TV of 2025
- knives
- Joined: Sat Sep 06, 2008 10:49 pm
TV of 2025
While Caped Crusader has some modern animation problems particularly with facial expressions it also has some of Timm’s best writing and production. The Firebug episode, which I just finished, really feels like an alternate reality TAS where they could let loose and show the psychological depths and cruelty such a setting must have. Also, weirdly, the Selina Kyle here has more in common with Burton’s vision of the character then the one mandated with similarities. She’s a vision of Bruce without a sense of responsibility. It’s great.

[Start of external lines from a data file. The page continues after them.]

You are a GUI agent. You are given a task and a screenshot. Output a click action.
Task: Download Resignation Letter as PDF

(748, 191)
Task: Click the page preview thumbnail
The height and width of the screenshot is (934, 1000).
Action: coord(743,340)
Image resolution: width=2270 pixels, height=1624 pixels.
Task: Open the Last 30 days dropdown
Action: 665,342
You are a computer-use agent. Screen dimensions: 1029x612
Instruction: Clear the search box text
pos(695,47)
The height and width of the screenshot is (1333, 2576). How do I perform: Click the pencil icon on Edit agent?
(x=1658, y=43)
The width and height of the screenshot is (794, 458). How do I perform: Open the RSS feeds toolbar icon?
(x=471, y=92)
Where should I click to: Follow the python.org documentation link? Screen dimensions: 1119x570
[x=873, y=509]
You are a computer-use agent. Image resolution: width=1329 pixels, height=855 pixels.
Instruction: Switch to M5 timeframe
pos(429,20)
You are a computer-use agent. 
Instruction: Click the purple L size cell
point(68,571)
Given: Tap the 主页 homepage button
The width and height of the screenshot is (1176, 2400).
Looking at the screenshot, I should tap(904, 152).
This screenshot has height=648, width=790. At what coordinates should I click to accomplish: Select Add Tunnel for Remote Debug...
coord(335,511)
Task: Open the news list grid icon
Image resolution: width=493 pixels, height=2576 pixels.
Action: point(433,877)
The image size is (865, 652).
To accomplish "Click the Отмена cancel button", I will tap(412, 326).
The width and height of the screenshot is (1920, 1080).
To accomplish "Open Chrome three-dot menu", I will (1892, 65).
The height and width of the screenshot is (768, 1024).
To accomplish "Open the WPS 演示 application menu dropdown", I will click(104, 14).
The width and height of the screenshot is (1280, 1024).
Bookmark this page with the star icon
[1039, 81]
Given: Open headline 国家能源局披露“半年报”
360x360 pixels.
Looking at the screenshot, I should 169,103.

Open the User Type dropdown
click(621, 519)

The acting is also incredible. Bender’s voice literally makes my skin crawl after years of laughing from it.
The acting is also incredible. Bender’s voice literally makes my skin crawl after years of laughing from it.
- jazzo
- Joined: Sun Nov 17, 2013 4:02 am
Re: TV of 2024
Yeah, it’s pretty good stuff. I think having Ed Brubaker sit as showrunner was a very smart move.
- brundlefly
- Joined: Fri Jun 13, 2014 4:55 pm
TV of 2025
Trailer for Dying for Sex, from Elizabeth Meriwether (New Girl). With Michelle Williams, Sissy Spacek, Jenny Slate, Rob Delaney.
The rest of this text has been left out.